So I mentioned during what's turned into a multi-blog discussion of initiative in GURPS that I have some not-exciting alternate surprise rules for my DF game. I didn't like the margin of "almost any time you roll one side is going to be surprised" but I liked the uncertainty of rolling to see if one or both sides were surprised, and rolling to see which side goes first.
So I made up some rules, and someone asked me to post them.
So here they are.
Be warned - I don't use these as they are written anymore.
Alternate Surprise Rules
Use the rules for Total Surprise (B393) if one side is totally unready for combat. Characters with Combat Reflexes, as usual, treat this as Partial Surprise.
This may occur when the both sides surprise each other, or when both sides are expecting trouble.
Use the rolls and modifiers from p. B393. The GM may apply a bonus or penalty of +/-2 to either side if they are especially alert, especially lax, or otherwise acting at above or below normal alertness for a potentially dangerous situation. A normal, unmodified roll assumes alert combatants expecting trouble.
Tie: Both sides are surprised (see below).
Won by 1-2: Losing side loses the initiative, and acts after the winning side.
Won by 3-4: Losing side is surprised (see below).
Won by 5+: Losing side suffers Total Surprise.
The side that gets the highest roll gets the initiative, and can move and act normally. Everyone on the other side is mentally stunned, and must make IQ rolls on their turns, as described for total surprise, to snap out of it. However, with partial surprise, there is a +1 bonus to IQ on the second turn, +2 on the third turn, and so on . . . even low IQ characters catch on after a few seconds. Note that animals often have Combat Reflexes, which counteracts their low IQ.
Note that certain mentally slow or mindless foes automatically lose the initiative but cannot be surprised. These usually include mindless undead. Others cannot be mentally stunned, but still must resolve initiative - constructs, IQ 0 oozes; slimes; and fungi, and "attacking" traps.
How does it work in play?
Not bad. The 1d roll isn't ideal, though, and I have some ideas for a 3d-based roll instead. It's easy to stack up obscene bonuses - a party of typical DF delvers with a leader with Tactics (+1), Born War Leader 2 (+2), Combat Reflexes (+2) rolls 1d+5, +6 if the foes are less intelligent, vs. 1d-2 for most leaderless monsters. On average, that's inflicting Total Surprise (9.5 vs. 1.5) vs. unintelligent monsters, which wasn't an intended effect. I didn't realize what using the alternate talent benefit for Born War Leader would do to the margins here. We didn't apply that early on, but once we decided to use the alternate benefits it skewed it too much. Foes with BWL are rare, non-organized creatures with Tactics are rare, and mostly the PCs surprise everyone anyway. This system before BWL was already skewed to the PCs; after, it meant the NPCs go second unless they attack from ambush when they haven't been detected and are often surprised.
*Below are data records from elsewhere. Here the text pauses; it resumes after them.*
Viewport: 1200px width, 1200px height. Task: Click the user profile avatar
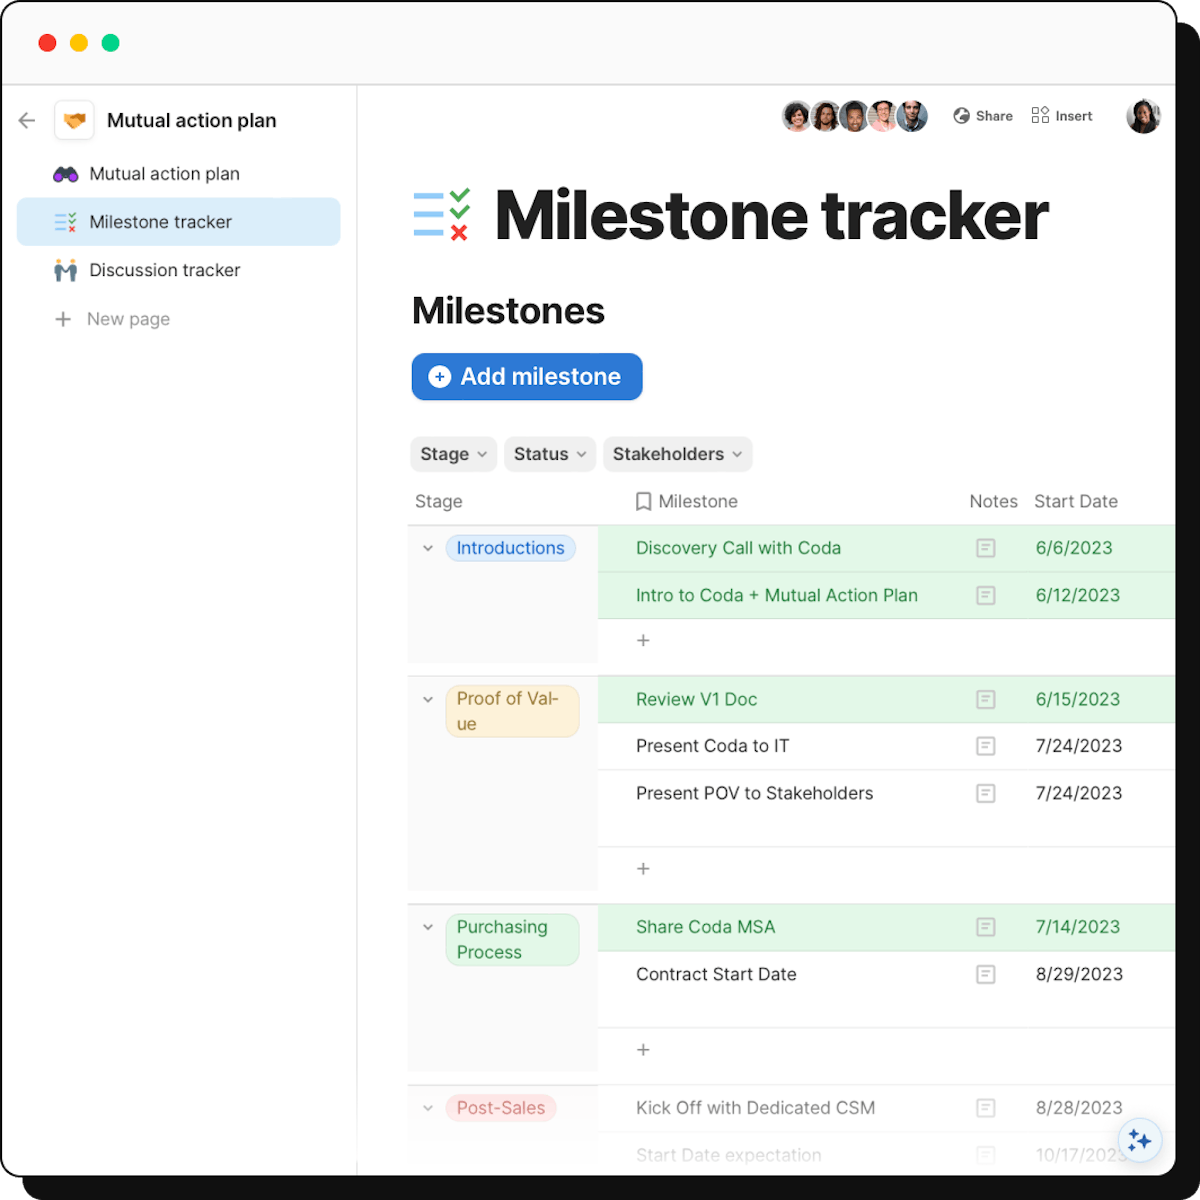click(x=1143, y=116)
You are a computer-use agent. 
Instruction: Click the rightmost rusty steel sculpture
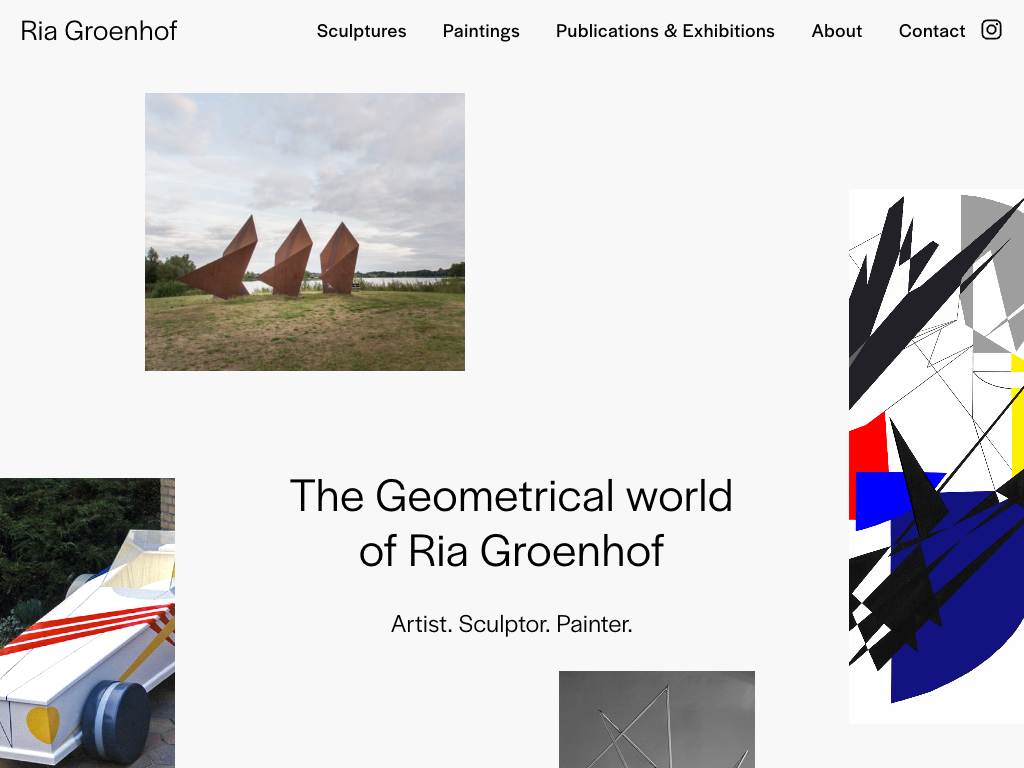pyautogui.click(x=339, y=259)
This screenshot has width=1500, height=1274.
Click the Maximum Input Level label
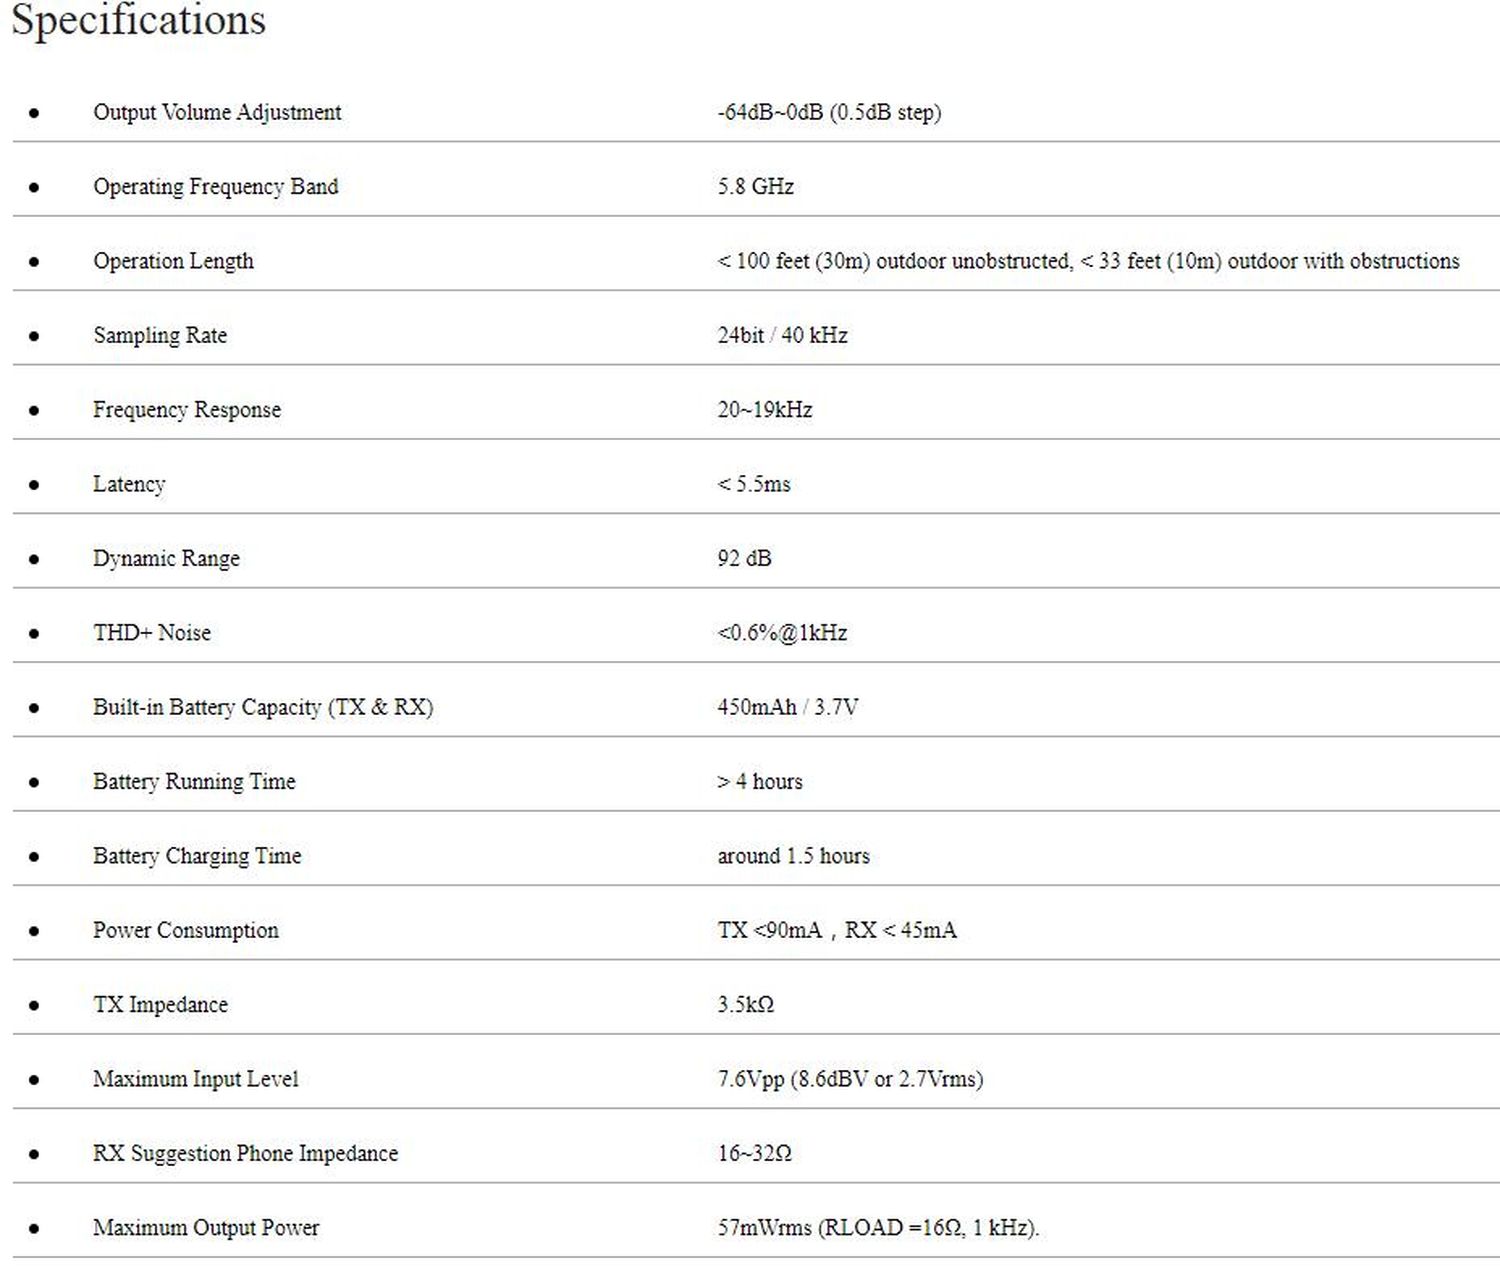pos(196,1079)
I've run this a little more loosely recently, getting rid of Total Surprise unless one side was totally not expecting combat. If the roll didn't matter (i.e. the PC leader rolls a 1, and still causes automatic surprise) I didn't bother rolling.
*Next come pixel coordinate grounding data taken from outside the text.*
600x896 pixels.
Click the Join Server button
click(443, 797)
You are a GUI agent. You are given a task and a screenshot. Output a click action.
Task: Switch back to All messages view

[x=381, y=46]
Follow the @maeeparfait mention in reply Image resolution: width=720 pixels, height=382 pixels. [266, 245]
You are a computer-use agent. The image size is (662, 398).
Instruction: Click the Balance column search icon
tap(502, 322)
I've been considering doing this as a two-part system - roll for initiative. Winning side goes first. Losing side leader makes an IQ roll for Mental Stun - if successful, the losing side isn't surprised but loses initiative. If the roll fails, the losing side is Partially Surprised and must make Mental Stunning rolls to recover. Basically, most of the time you lose you don't suffer Mental Stun because your leader makes the roll and you lose 0 seconds. You just go after the winning side. I may start doing this. But it doesn't take away from the "automatic victory of DF delvers vs. all monsters" issue.
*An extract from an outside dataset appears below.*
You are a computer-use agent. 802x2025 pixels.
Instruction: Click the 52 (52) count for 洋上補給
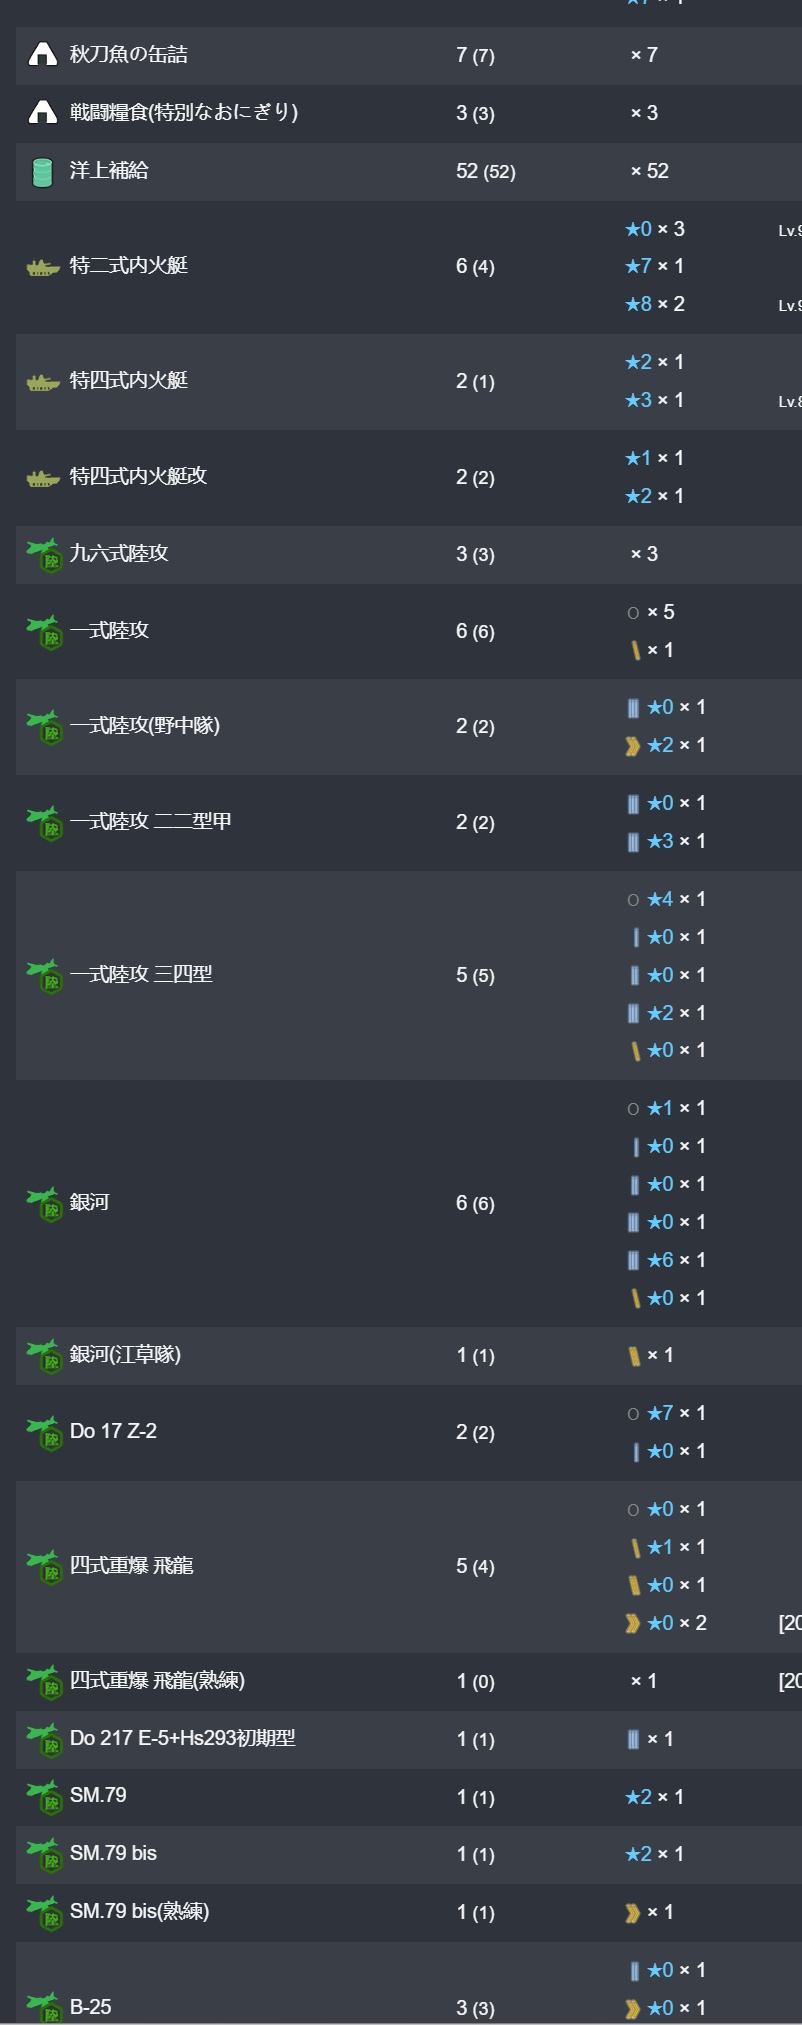click(486, 171)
I also wondered if Born War Leader shouldn't just give a +1, not a +1 per level. +1/level is steep on a 1d roll. On a 3d roll, though . . . I've got some rough notes on a replacement system, using 3d, and a wider margin needed for surprise. But I haven't really developed it out yet.
How Can I Be Stunned?
One thing about initiative is that some players don't like the idea that any party of adventurers can ever really suffer from Mental Stunning from being attacked. After all, aren't adventurers in a dungeon on the ready at all times? Sounds reasonable, except it's not so easy to stay totally ready and on guard for the unexpected at all times without losing your focus. Plus, there is the haunted house effect - you go into one expecting surprises, but people still jump when they happen. Still don't agree with the possibility of Partial Surprise? Buy Combat Reflexes, you get a +6 to your IQ roll along with all of the other stuff. That means surprise is rarely more than one second of inaction.
And the "applies to both sides" thing works here, too - if adventurers delving in a dungeon aren't ever surprised, because they are expecting trouble . . . then no denizens of the dungeon should be surprised, either. They live in a dungeon, and they know it's trouble. It's better to assume that you can't be ready for everything, that sometimes you really do get attacked and don't get off the mark instantly. That can be true even if you initiated the attack, if you weren't really 100% certain what was behind that door you kicked down.